Syndrome de l'imposteur au travail

Syndrome de l'imposteur au travail

Le syndrome de l’imposteur ne reflète pas un manque de compétence : il met en lumière un décalage entre ce que vous avez réellement accompli et ce que vous ressentez à ce sujet. Plus cet écart ressenti est important, plus le sentiment d’imposture est puissant. Vous pouvez être objectivement compétente, avoir les preuves sous les yeux (un diplôme, une promotion, des félicitations), et pourtant continuer à penser que vous n’êtes pas légitime, que vous avez eu de la chance, ou que les autres vont finir par « découvrir » que vous n’êtes pas à la hauteur. Bref, vous dénaturez ce que vous accomplissez.

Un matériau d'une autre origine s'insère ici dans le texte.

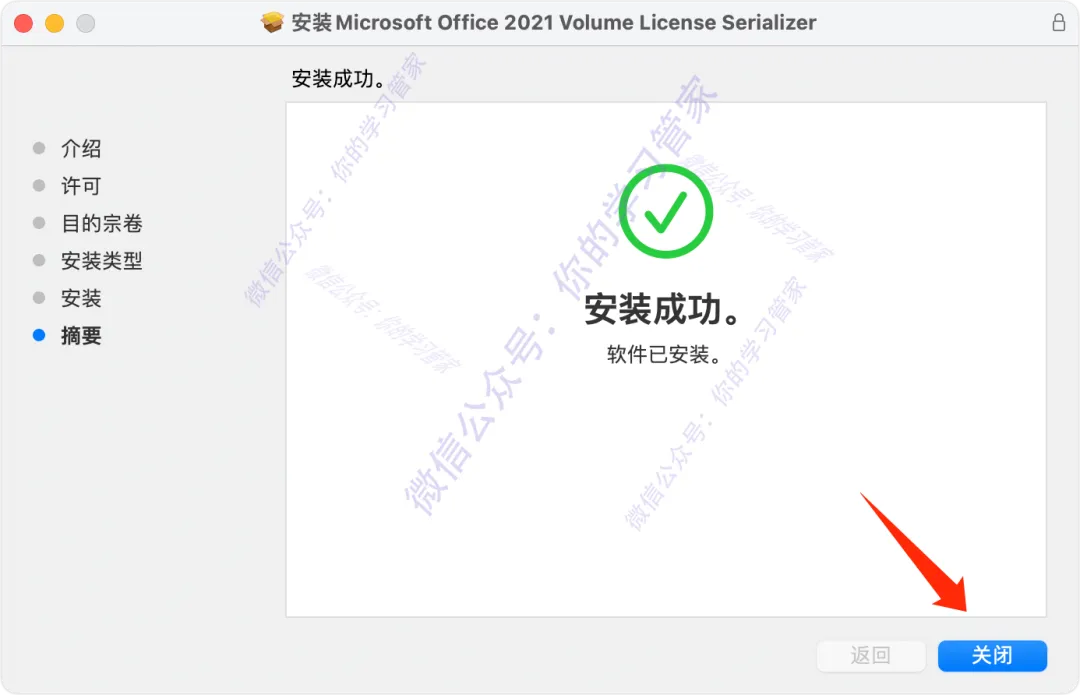
Task: Click the gray bullet beside 安装类型
Action: coord(39,260)
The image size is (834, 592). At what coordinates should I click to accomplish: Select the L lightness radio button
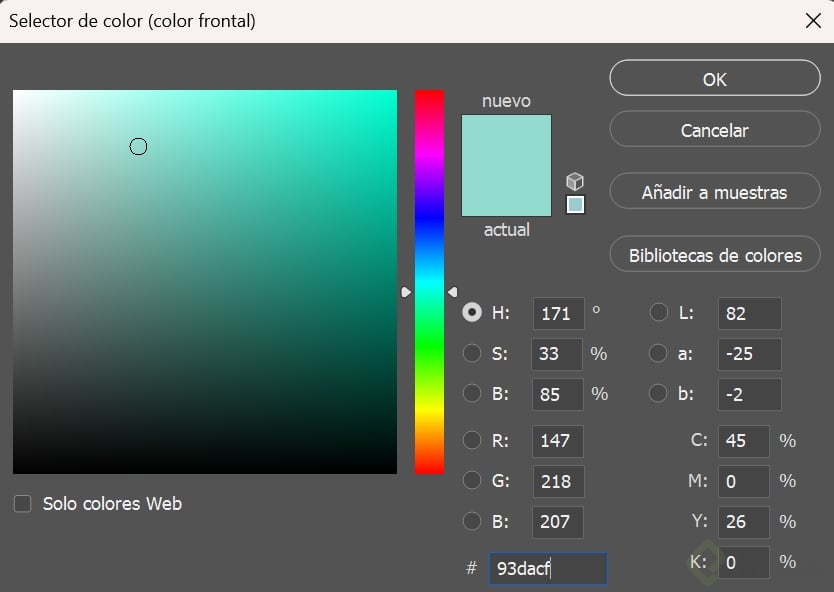point(658,313)
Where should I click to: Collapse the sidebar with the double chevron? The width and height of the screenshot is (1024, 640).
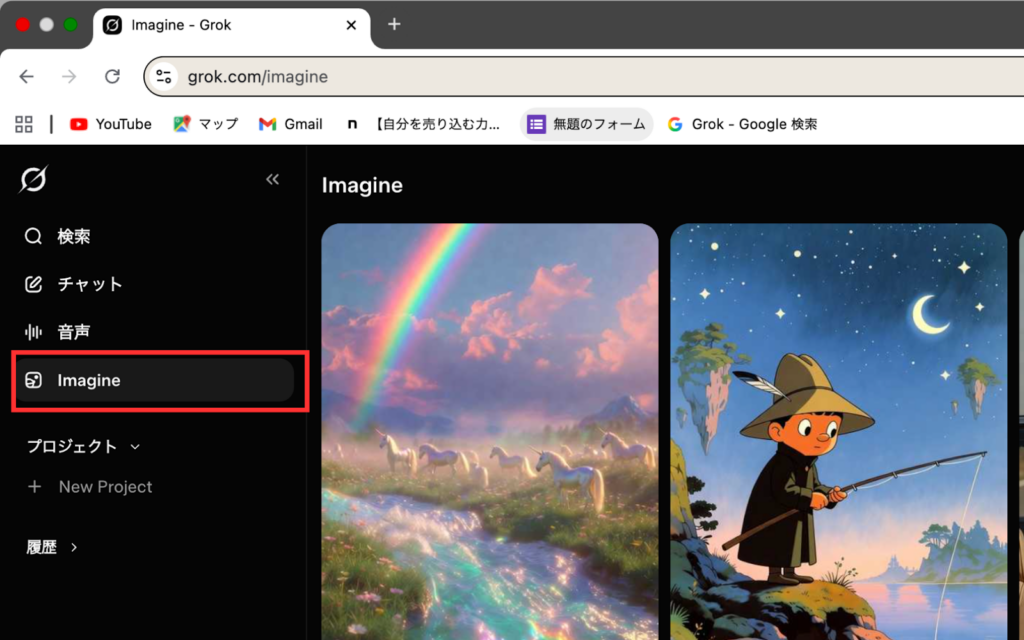click(x=272, y=179)
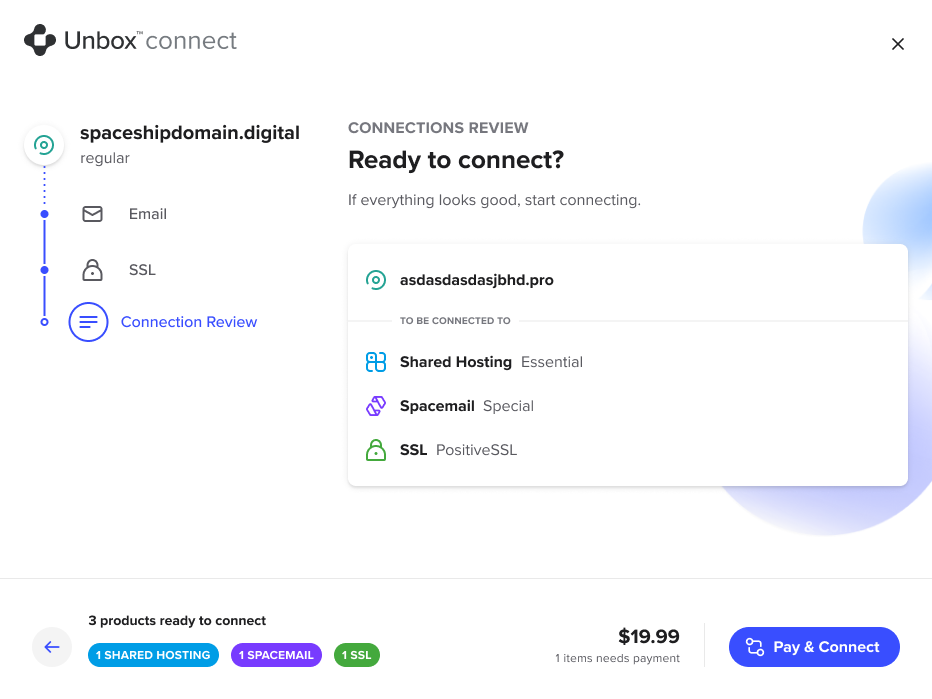Select the 1 SHARED HOSTING badge
This screenshot has width=932, height=699.
(x=153, y=655)
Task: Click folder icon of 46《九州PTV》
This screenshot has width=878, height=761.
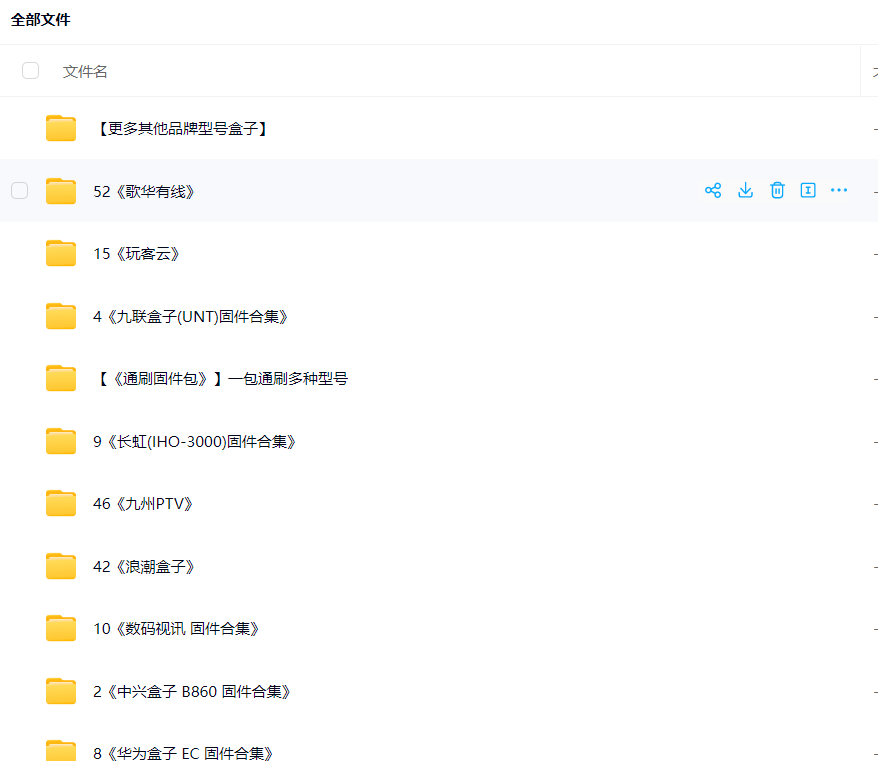Action: coord(61,503)
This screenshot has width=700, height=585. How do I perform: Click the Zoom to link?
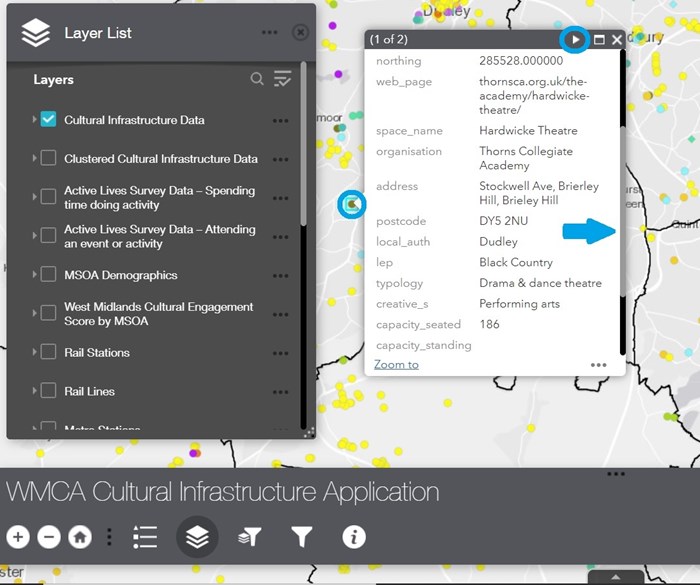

Ce sentiment a été identifié dès 1978 par les psychologues américaines Pauline Rose Clance et Suzanne Imes. Près de 50 ans plus tard, il reste l’un des freins les plus fréquents que je rencontre en coaching, tout particulièrement chez les femmes en prise de poste ou en promotion.

Estelle, directrice de projet, a vécu cela en reprenant le travail après un arrêt : « Je souffrais d’un sentiment d’imposture parce que je n’avais “que” un Bac+2, pas de grande école de commerce, et j’avais beaucoup de mal à reconnaître ma propre valeur face à des directeurs dont j’idéalisais la fonction. » Ce sentiment la freinait concrètement : elle n’osait ni se positionner face à sa direction, ni explorer les postes qui l’intéressaient, convaincue de ne pas être à la hauteur malgré dix-sept ans d’expérience dans son secteur. Elle raconte comment elle a appris à reconnaître sa propre valeur.

Pourquoi il touche particulièrement les femmes

Une méta-analyse portant sur 108 études et plus de 42 000 participants, publiée en 2024 dans la revue Current Research in Behavioral Sciences, le confirme : les femmes rapportent en moyenne un niveau de syndrome de l’imposteur plus élevé que les hommes, un écart resté stable depuis les années 1980. Ce n’est pas une question de compétence réelle, mais d’une différence dans la manière de s’approprier ses propres réussites. Au travail, ce mécanisme se traduit ainsi : tant qu’elle ne maîtrise pas parfaitement son rôle, une femme doute plus facilement de sa légitimité, une condition irréaliste qui, par nature, ne se remplit jamais tout à fait. En d’autres termes, pour se sentir légitimes, les femmes s’imposent la perfection : tout connaître, tout savoir, tout maîtriser. Ce sentiment se combine souvent à d’autres freins à l’évolution de carrière, comme le plafond de verre.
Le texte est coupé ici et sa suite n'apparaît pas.